Lumpy Skin Disease in Cattle

Take all measures to stop further spread of the disease
[Representational Image]
[Representational Image] Special arrangement

The Department of Animal Husbandry must take all necessary steps to stop the spread of Lumpy Skin Disease (LSD), an infectious viral disease, in cattle. The disease was noticed among the cattle several months back.

The ailment among the cattle was limited to small pockets in Jammu and Kashmir at that time. But as the time passed, the disease spread fast due to lack of preventive and other related measures. Initially, the concerned department seemed clueless to deal with it.

Later, while some measures were taken those proved either insufficient or late. The disease continues to spread even now. The authorities must take effective measures to contain it.

While the mortality rate is said to be low but reports that milk production gets reduced in the infected cattle after recovery from the disease continues to be the cause of concern among the farmers.

According to official figures more than 72, 000 cattle have been affected by LSD in Jammu and Kashmir so far. The recovery rate of 90 percent and average fatality rate of around four percent has also been reported. Till August this year, 12,831 cattle were affected.

So the spread of disease could not be stopped effectively since August and that is why thousands of cattle got infected and hundreds died also. As the disease began to spread, there was panic among the farmers. They alleged that vaccination of the cattle was not being done and that there was no testing for the disease.

Now the authorities say that 96 percent eligible cattle has been vaccinated against the LSD. There is also immediate need to lower the mortality rate.
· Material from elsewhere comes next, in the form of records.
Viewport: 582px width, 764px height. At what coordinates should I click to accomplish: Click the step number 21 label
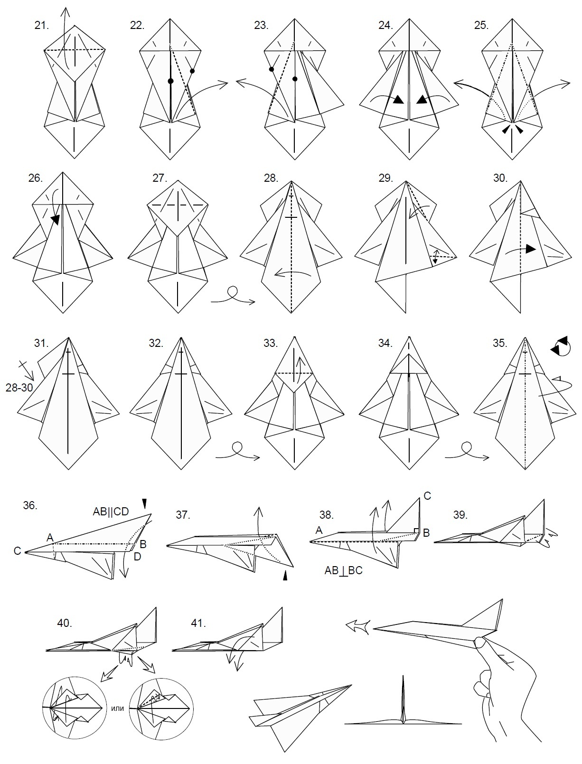(41, 26)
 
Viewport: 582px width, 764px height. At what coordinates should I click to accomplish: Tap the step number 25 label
(481, 26)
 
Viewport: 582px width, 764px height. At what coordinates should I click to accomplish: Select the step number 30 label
(500, 178)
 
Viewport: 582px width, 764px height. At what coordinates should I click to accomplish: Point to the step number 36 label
(30, 505)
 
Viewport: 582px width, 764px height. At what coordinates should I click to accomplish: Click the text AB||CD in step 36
(111, 511)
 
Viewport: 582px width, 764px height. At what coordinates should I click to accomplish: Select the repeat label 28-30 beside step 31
(19, 388)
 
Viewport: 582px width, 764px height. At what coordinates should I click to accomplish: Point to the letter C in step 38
(427, 495)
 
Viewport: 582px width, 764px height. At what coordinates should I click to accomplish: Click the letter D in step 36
(138, 557)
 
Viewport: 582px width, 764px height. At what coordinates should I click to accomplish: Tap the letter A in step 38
(319, 531)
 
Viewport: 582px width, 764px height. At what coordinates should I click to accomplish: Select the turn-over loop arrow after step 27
(233, 296)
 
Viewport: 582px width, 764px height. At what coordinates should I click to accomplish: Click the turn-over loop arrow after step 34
(467, 451)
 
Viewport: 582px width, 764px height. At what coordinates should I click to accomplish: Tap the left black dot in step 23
(272, 69)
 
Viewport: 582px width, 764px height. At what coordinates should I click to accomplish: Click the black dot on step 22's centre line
(170, 81)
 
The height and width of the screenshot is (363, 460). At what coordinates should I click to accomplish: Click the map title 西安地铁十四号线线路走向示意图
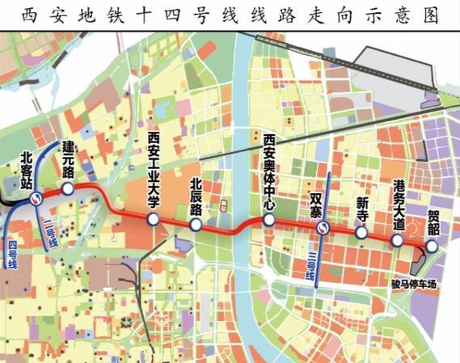(230, 15)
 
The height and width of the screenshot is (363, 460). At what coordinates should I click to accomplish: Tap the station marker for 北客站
(36, 198)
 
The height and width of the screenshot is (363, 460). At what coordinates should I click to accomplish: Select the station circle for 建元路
(68, 188)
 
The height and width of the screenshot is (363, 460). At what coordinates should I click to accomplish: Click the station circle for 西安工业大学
(152, 220)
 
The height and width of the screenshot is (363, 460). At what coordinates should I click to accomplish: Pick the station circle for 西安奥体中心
(269, 219)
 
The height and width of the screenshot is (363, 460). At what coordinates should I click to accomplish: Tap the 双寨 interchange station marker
(322, 228)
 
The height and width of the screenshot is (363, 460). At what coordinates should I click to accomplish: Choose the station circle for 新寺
(361, 232)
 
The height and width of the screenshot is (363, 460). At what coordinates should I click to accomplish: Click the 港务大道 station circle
(397, 240)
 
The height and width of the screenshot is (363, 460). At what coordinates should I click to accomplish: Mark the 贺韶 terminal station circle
(433, 247)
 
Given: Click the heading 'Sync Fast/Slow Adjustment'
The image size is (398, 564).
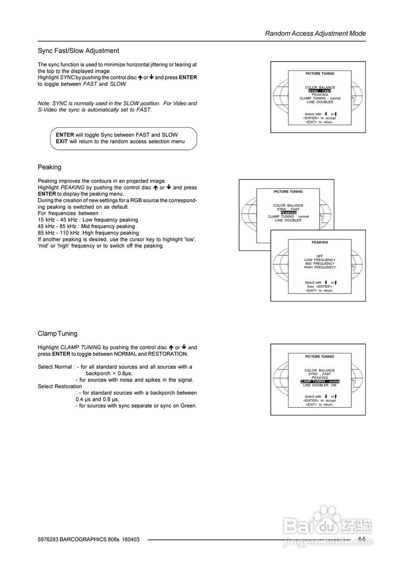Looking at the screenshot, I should click(x=78, y=51).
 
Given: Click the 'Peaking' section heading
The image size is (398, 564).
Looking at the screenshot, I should click(x=49, y=167).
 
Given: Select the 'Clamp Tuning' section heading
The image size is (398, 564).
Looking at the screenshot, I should click(x=57, y=334).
The farmers must also listen to the advice of experts and should continue giving recommended treatment to the infected animals for at least 10 days, post recovery, to prevent death caused due to thromboembolism.

According to experts, LSD is transmitted by blood-feeding insects, such as certain species of flies and mosquitoes, or ticks. It causes fever, nodules on the skin in animals and can also lead to death. Last year also the disease was noticed among the cattle at some places.

But this year it spread fast and infected the cattle in vast area of Jammu and Kashmir.

The outbreak of disease is a concern not only in Jammu and Kashmir, but also in other states and union territories, where thousands of cattle died and lakhs others got infected.

Jammu and Kashmir has a livestock population of 31 lakh including 11.4 lakh in Kashmir. All efforts must be made to keep the cattle safe.